03-07-2021, 01:09 PM
(03-07-2021, 11:07 AM)David Horn Wrote:(03-07-2021, 07:59 AM)pbrower2a Wrote:(03-06-2021, 11:18 AM)David Horn Wrote:(03-05-2021, 04:16 PM)pbrower2a Wrote: As a pattern, public debt tends to be paid off in a 1T. The government has wartime assets to sell, living standards improve enough so that people end up in higher tax brackets, and such new spending as there is tends to have revenue attached in the form of taxes.
Public debt is not increased in a 1T, but no debt actually gets paid. Instead, growth and inflation reduce the impact of the existing debt.
After the Civil War, public debt really was paid down. Every budget surplus to some extent pays down debt.
The last real attempt to pay-off the debt was under Andrew Jackson, and it triggered the worst depression experienced at that time (and pretty bad even by modern standards). Paying debt means removing capital from the economy and that typically triggers a collapse.

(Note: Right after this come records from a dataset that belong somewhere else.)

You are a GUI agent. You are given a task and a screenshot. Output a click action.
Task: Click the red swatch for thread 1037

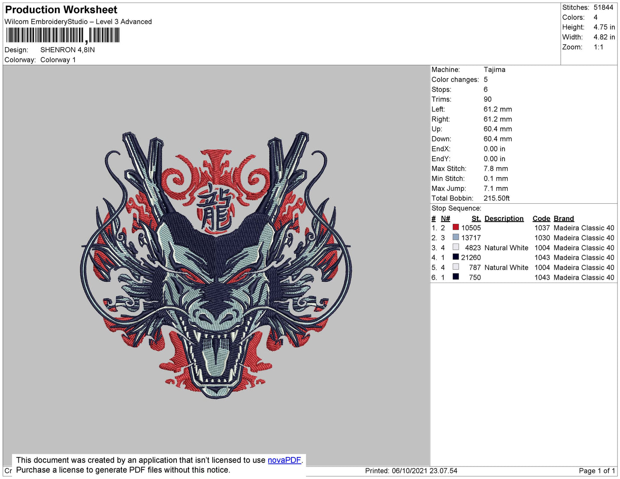(456, 227)
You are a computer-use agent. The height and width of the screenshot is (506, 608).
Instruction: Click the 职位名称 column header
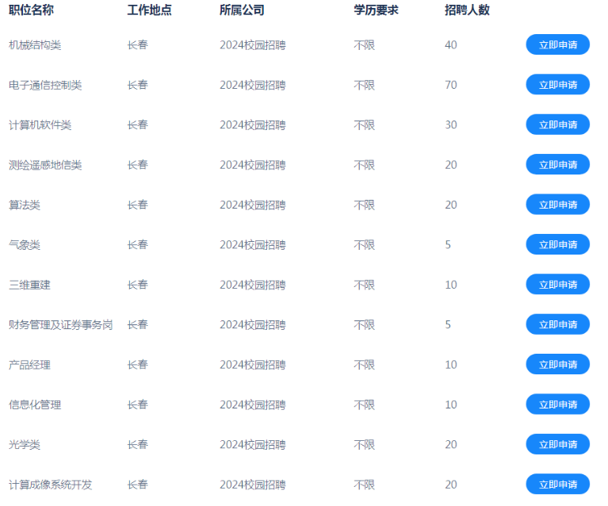point(32,10)
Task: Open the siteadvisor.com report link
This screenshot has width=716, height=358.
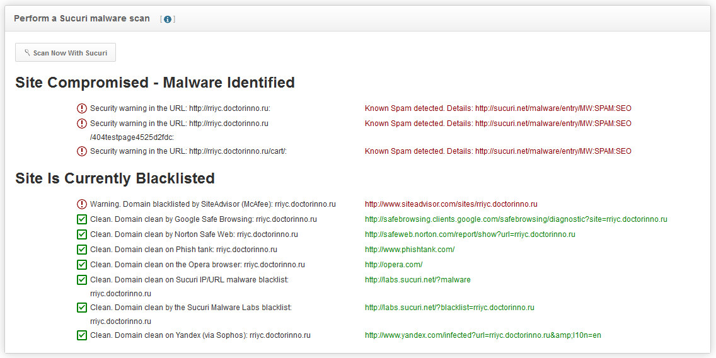Action: pos(451,204)
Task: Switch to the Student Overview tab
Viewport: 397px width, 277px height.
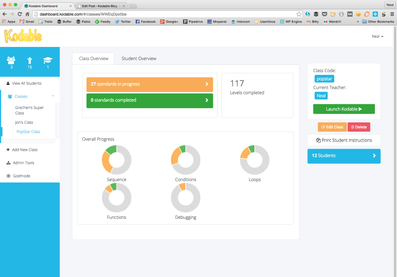Action: coord(138,58)
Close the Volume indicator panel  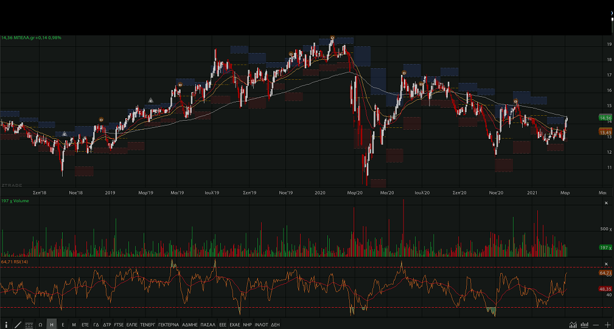click(x=605, y=202)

Another fellow who went to desperate means to pay off public debt was Nicolae Ceausescu. Such created great hardships and sparked a revolution against him. After he was overthrown and executed, the new Romanian government went to the IMF for aid. Ordinarily the IMF orders countries with trouble to pay off public debt at great public pain (shock therapy), which implies privatization of about anything possible. The IMF ordered the Romanian government to take on debt to solve its problems.
Of course what I mean by paying down debt and what you think I mean may be very different. Any partial pay-down, even if it is running a short-term budget surplus or the privatization of state assets, however modest, is paying down debt. If you are a giant public utility and you have a $100 billion debt at 4% interest and you are getting a 7% return on investment on the super-leveraged assets... you are doing very well.
The ideal subject of totalitarian rule is not the convinced Nazi or the dedicated Communist but instead the people for whom the distinction between fact and fiction, true and false, no longer exists -- Hannah Arendt.